Neda is an encourager in a time that is most prevalent with critics. She encourages people to go for it, to manifest and create incredible things, and she motivates and funds their dreams to realize their goals. Her work centers on funding individuals and organizations to reach their highest most thriving selves.
“Allow yourself to dream big and see what that looks like” Neda Nobari
I have admired Neda’s work as a teenager decades before we actually met. She and her ex-husband were behind the tremendous success of the iconic clothing brand Bebe. I, like many other teens and young adults, was a patron at the Bebe stores. They decorated the many canvases of the urban and not so urban malls with hundreds of locations scattered across the United States and other countries. During her 22 years with Bebe Stores, Inc. the company went through tremendous evolution starting with three stores to becoming a company that had a market capitalization of a billion dollars. Now she is a community activist, philanthropist, a mom of two sons, and is at the helm of a namesake foundation that promotes social and environmental justice through arts and education. To say this woman is a groundbreaking powerhouse is an understatement.
Neda Nobari is of Iranian descent that was born in Tehran Iran and raised in Abadan. She emigrated to America in 1978 as a teen, and graduated San Francisco Sate University in 1984 with a Computer Science Degree she had an opportunity to join Bebe Stores, Inc. and rest is history. After she left Bebe she returned to academia and received her Masters in Liberal Arts at Dartmouth University her graduate research focused on diaspora and cultural identity of Iranian-American Women. This, lead her to create the Center for Iranian Diaspora Studies at San Francisco State University. She also is celebrating the tenth year of the Neda Nobari Foundation.
Recently I was able to sit down and have another long and languid, delicious conversations with Neda. We spoke about the Art of Giving and how through giving she feels she thrives. She shared with me her latest project “West of Middle East” podcast that is an incredible exploration of Iranian Americans thriving through diaspora. We celebrated her invitation to speak at the commencement of her alma mater SFSU later this month. We shared stories and proud moments about our children. We laughed and connected and held a space of energy for one another.
I asked Neda “What is your philosophy of philanthropy?” and her response is sheer wisdom.
Neda: Funding is a window into engagement with the artists, the filmmakers, and the change makers of our time that I have the opportunity to work with. The presence of the individuals and organizations that I support gives me energy. Somehow magically when I feel that I am living a purposeful life I gain more energy no matter how much I have on my plate. Being of service has opened the doors to my soul, I experience the reciprocal relationship between giving and taking and the full cycle of energy through philanthropy. Giving is a great way for me to show my gratitude to the Universe for the blessings in my life.
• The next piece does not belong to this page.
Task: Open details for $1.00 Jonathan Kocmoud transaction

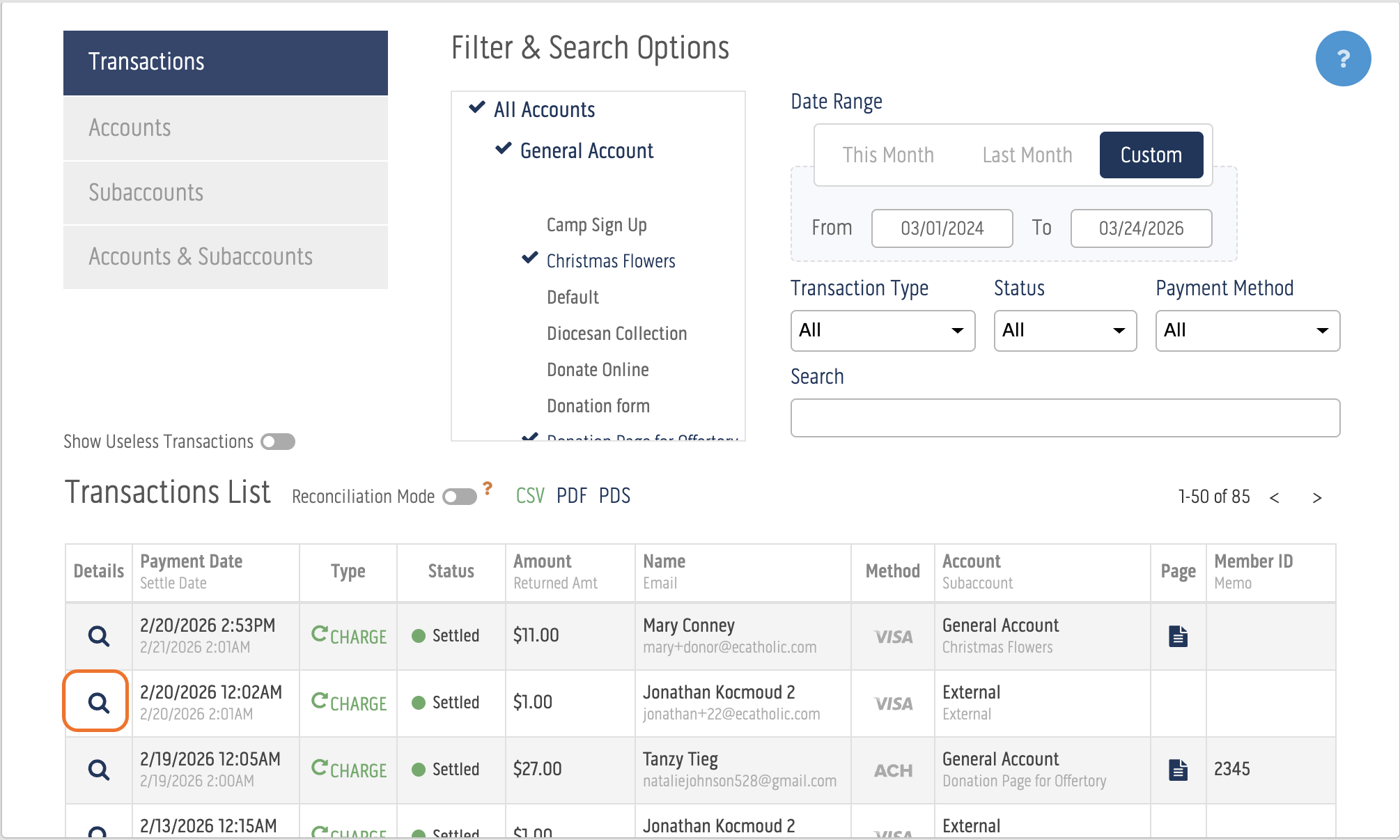Action: coord(98,702)
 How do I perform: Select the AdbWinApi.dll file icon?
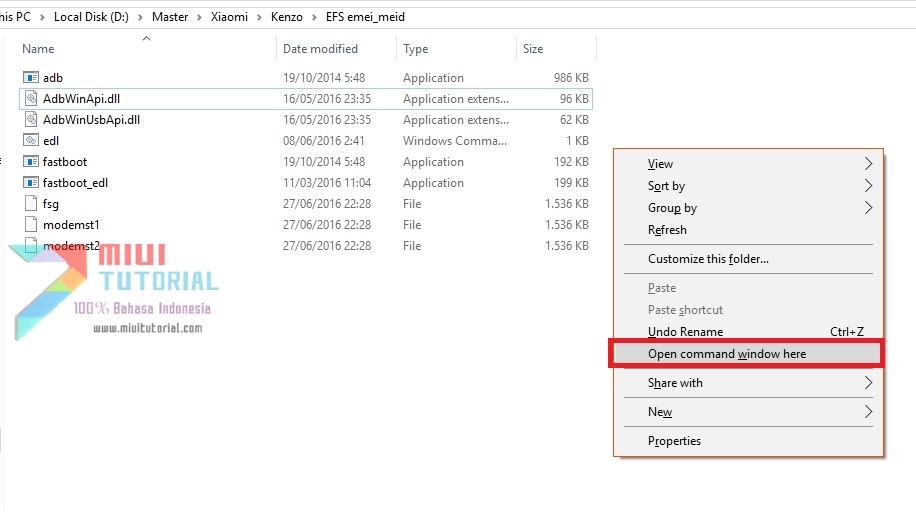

I give because I am here on this planet in this time for a reason and I hope to help create a catalyst for a better world. Giving is how I am leaving my footprint behind. I am a role model for my son’s I am leaving a lasting impression for them to hopefully create a life of purpose for themselves. I am conscious of not playing God through altruism but rather humbly observe the significant ripple effects of my well-intentioned actions.
Tell me about your newest project “West of Middle East” podcast.
Neda: Truly this podcast is an exploration of thriving through Diaspora. We set out to document and give a voice to some people that may otherwise not have an opportunity in sharing their experiences and journeys and what their impactful contributions have been to the west. You will have to listen to them and learn about these amazing contributions these individuals have done in the west.
The introduction to the podcast reads like this;
In Season 1 of West of Middle East, we hear from people from the Middle East diaspora who are change makers in a variety of unique ways: fighting for indigenous rights in the Amazon, advocating for LGBTQ refugee support, or making movies about Afghan rock stars and the diaspora experience. Each episode of West of Middle East provides a window into who these Middle East diaspora change makers are, and how they’re creating a positive impact in the West. We explore what it means to be a part of a diaspora with pervasive stereotypes, and how being a part of that same diaspora propels a desire for social justice.
I absolutely loved listening to these 7 podcast episodes and bonus content each a distinct experience each a different reality yet all here away from their homeland in diaspora making a difference and thriving. The episodes feature Subhi Nahas, Alia Shawkat, Maz Jobrani, Sulyman Qardash, Atossa Soltani, Yalda Modabber, Neda Nobari and bonus content by Keely Badger. I am excited to hear what Neda Nobari has planned for Season 2 of West of Middle East.
Neda, I hear you will be the featured speaker at the 116th commencement ceremony of San Francisco State University and that you will address an audience of 35,000 people.
Neda: I am honored and excited and feel that my time and experience at San Francisco State University during young adulthood and shaped the person I have become. I am so proud to have helped establish the Center for Iranian Diaspora Studies at San Francisco State University.
“Loving what is to be human could be considered the key to civilization” Neda Nobari
Neda’s dedication to humanity is beautiful. Her tireless efforts to contribute to social change, justice and the arts are admirable. I look forward to seeing what this dear friend of mine dreams up next to help humanity further a conscious shift of cultural awareness.